Curiouser and curiouser
Two facts serve to contextualise this first round of skirmishing. First, the timing of the NPPA’s measure makes it clear that its activist tendencies are politically agnostic, and not motivated by the Modi government. The guidelines that regulated non-essential price caps were notified on 29 May 2014, mere days after the NDA government took office.
Second, the Bombay HC challenge to the orders (Indian Pharmaceutical Alliance v. Union of India, WP(C) 2700/2014) was dismissed in its entirety in September 2016, with the court finding that the cap on non-essential medicines was driven by a reasoned exercise of discretion on the part of an expert panel. Having bestowed a glowing endorsement on the NPPA’s conduct, the court declined to even interfere in the collection of dues in the form of fines and penalties from the IPA’s members. The Delhi HC challenge (Organisation of Pharmaceutical Producers of India v. NPPA, WP(C) 4809/2014) was withdrawn in August 2016. Although it’s unclear whether the specific question of patent rights was argued (Merck is not a member of either petitioner), it’s clear that the High Courts, guided by Supreme Court precedent that is riddled (in dicta) with access-friendly rhetoric, must afford the NPPA a significant amount of leeway in its exercise of discretion, most notably in determining what situations constitute emergencies or “extraordinary circumstances”.

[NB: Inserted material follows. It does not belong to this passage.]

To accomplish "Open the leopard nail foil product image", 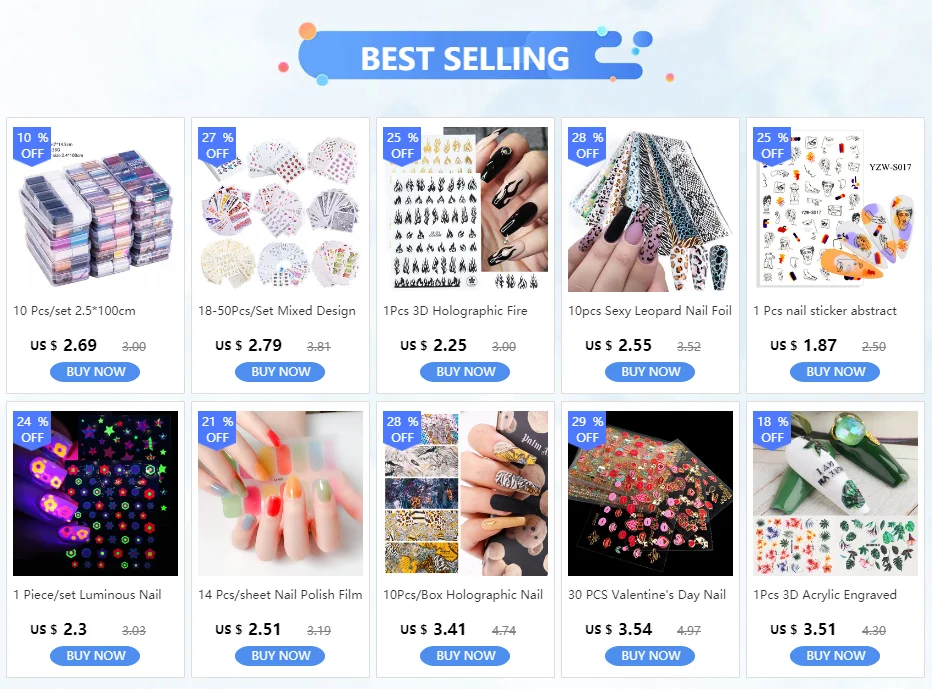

What this means is that the NPPA withdrew its orders (a) on the Modi government’s watch; and (b) despite knowing with reasonable certainty that the orders would withstand the scrutiny of a writ court.
In 2015, the Parliamentary Standing Committee on Chemicals and Fertilisers tabled a report in the House recommending the imposition of price control on all drugs (irrespective of patent status or essentiality) on the Indian market. In addition, the NPPA sought information specifically on patented drugs from manufacturers, in a bid to negotiate a ceiling price.
In 2016, after being chastised for its inaction by the Parliamentary Committee on Government Assurances for its “lackadaisical attitude” and “gross negligence” on this front, the Department of Pharmaceuticals began a consultation process with various ministries on the price control of patented drugs.